▸ **Objective**: Please recast the rows from the start through the line containing "[x=897, y=37]" as a numbered list, leaving out any blank lines.

Records from a data source:
-=-=-=-=-

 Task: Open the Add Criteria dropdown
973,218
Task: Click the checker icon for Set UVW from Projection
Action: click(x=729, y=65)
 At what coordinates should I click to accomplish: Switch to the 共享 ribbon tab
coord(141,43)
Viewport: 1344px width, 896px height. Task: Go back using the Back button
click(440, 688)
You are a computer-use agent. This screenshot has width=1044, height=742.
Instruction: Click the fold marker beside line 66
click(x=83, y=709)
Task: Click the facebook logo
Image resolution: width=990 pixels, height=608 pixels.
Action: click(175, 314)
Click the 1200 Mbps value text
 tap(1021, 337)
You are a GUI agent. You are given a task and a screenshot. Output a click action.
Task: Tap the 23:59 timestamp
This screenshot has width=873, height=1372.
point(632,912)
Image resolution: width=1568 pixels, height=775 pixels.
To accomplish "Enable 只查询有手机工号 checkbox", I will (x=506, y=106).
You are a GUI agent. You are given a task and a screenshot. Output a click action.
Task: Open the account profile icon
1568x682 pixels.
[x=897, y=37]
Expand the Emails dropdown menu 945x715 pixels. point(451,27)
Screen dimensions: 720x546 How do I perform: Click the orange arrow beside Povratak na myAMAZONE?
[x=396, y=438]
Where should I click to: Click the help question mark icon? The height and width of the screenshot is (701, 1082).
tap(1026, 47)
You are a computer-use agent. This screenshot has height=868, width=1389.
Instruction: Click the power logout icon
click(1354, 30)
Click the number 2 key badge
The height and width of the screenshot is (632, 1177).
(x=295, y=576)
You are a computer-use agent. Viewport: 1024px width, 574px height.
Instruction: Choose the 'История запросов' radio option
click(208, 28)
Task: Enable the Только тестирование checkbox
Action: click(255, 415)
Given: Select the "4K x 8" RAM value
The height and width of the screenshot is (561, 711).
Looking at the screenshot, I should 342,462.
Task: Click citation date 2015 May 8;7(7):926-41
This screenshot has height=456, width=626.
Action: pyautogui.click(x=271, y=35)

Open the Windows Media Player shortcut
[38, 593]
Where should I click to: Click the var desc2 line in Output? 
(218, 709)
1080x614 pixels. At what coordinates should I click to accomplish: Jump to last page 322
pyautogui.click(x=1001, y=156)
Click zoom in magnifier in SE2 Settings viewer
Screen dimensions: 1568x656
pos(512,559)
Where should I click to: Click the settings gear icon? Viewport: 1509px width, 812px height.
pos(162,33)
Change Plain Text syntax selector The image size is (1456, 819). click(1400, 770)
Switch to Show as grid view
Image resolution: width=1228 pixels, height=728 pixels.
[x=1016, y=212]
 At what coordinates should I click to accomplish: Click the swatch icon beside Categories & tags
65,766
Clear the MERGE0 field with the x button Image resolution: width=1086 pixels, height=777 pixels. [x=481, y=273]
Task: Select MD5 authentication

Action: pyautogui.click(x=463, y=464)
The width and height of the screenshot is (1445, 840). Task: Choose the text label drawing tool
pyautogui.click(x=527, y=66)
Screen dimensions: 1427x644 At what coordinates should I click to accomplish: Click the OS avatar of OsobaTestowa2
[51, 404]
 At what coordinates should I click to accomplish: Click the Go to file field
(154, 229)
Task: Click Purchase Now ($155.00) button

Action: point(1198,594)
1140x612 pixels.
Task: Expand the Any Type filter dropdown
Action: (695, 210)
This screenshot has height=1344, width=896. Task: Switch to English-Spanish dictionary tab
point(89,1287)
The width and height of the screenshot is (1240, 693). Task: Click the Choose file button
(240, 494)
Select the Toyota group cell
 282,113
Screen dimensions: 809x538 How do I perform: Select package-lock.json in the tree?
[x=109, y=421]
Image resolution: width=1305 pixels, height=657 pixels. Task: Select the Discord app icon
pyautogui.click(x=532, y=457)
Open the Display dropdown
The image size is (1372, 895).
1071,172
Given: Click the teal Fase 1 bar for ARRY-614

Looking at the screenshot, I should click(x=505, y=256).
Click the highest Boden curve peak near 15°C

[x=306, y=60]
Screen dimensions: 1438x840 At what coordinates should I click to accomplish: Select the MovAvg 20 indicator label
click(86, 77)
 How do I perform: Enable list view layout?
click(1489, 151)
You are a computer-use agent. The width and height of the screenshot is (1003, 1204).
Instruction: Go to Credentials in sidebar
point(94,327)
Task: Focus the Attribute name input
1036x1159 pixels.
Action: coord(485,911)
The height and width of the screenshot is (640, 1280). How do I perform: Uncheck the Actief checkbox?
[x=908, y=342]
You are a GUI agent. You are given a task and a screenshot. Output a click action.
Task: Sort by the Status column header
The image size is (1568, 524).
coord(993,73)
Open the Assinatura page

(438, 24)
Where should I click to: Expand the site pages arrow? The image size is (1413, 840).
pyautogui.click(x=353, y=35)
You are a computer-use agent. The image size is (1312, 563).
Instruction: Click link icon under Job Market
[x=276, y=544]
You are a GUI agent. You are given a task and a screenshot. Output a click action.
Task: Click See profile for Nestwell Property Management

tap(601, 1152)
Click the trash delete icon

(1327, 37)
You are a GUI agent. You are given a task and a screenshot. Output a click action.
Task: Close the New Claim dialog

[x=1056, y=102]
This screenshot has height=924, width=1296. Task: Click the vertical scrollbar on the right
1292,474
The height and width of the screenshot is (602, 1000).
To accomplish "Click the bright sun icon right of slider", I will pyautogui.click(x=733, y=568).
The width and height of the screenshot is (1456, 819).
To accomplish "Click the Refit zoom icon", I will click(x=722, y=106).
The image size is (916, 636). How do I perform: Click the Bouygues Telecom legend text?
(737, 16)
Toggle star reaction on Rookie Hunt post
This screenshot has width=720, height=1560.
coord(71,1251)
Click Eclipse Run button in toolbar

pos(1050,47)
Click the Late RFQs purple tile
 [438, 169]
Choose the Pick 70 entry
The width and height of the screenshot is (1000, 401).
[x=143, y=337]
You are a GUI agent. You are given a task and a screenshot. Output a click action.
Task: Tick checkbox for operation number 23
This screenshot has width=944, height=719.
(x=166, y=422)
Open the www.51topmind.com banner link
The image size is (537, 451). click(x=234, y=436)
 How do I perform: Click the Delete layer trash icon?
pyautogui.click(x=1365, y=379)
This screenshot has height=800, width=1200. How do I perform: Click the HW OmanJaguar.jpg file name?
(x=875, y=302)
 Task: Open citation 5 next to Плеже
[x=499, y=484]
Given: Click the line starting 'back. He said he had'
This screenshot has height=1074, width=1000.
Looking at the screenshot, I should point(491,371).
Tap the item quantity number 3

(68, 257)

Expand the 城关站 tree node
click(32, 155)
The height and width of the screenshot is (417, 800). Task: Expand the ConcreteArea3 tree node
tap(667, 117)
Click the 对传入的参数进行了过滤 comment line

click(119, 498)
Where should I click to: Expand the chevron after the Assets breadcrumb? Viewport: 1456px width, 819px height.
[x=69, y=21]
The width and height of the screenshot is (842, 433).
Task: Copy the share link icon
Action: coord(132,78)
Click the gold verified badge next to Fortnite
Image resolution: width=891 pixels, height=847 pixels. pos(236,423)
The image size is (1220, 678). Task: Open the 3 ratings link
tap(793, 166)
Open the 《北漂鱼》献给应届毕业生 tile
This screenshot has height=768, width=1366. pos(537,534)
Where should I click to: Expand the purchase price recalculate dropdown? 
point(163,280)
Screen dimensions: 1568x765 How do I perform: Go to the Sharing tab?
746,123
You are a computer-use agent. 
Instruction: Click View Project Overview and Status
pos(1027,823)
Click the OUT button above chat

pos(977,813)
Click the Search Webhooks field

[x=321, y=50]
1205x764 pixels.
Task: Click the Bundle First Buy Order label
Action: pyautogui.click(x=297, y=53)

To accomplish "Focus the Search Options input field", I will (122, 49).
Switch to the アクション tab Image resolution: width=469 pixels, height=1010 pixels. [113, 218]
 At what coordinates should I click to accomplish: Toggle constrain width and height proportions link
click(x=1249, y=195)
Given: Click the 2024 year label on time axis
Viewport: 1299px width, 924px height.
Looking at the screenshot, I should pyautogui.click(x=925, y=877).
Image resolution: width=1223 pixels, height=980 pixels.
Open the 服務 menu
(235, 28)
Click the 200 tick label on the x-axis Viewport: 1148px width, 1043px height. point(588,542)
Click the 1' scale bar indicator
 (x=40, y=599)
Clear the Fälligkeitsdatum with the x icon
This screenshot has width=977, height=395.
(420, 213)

-=-=-=-=-

▸ **Result for this exercise**:
1.  Task: Open the Add Criteria dropdown
2. 973,218
3. Task: Click the checker icon for Set UVW from Projection
4. Action: click(x=729, y=65)
5.  At what coordinates should I click to accomplish: Switch to the 共享 ribbon tab
6. coord(141,43)
7. Viewport: 1344px width, 896px height. Task: Go back using the Back button
8. click(440, 688)
9. You are a computer-use agent. This screenshot has width=1044, height=742.
10. Instruction: Click the fold marker beside line 66
11. click(x=83, y=709)
12. Task: Click the facebook logo
13. Image resolution: width=990 pixels, height=608 pixels.
14. Action: click(175, 314)
15. Click the 1200 Mbps value text
16.  tap(1021, 337)
17. You are a GUI agent. You are given a task and a screenshot. Output a click action.
18. Task: Tap the 23:59 timestamp
19. This screenshot has width=873, height=1372.
20. point(632,912)
21. Image resolution: width=1568 pixels, height=775 pixels.
22. To accomplish "Enable 只查询有手机工号 checkbox", I will (x=506, y=106).
23. You are a GUI agent. You are given a task and a screenshot. Output a click action.
24. Task: Open the account profile icon
25. 1568x682 pixels.
26. [x=897, y=37]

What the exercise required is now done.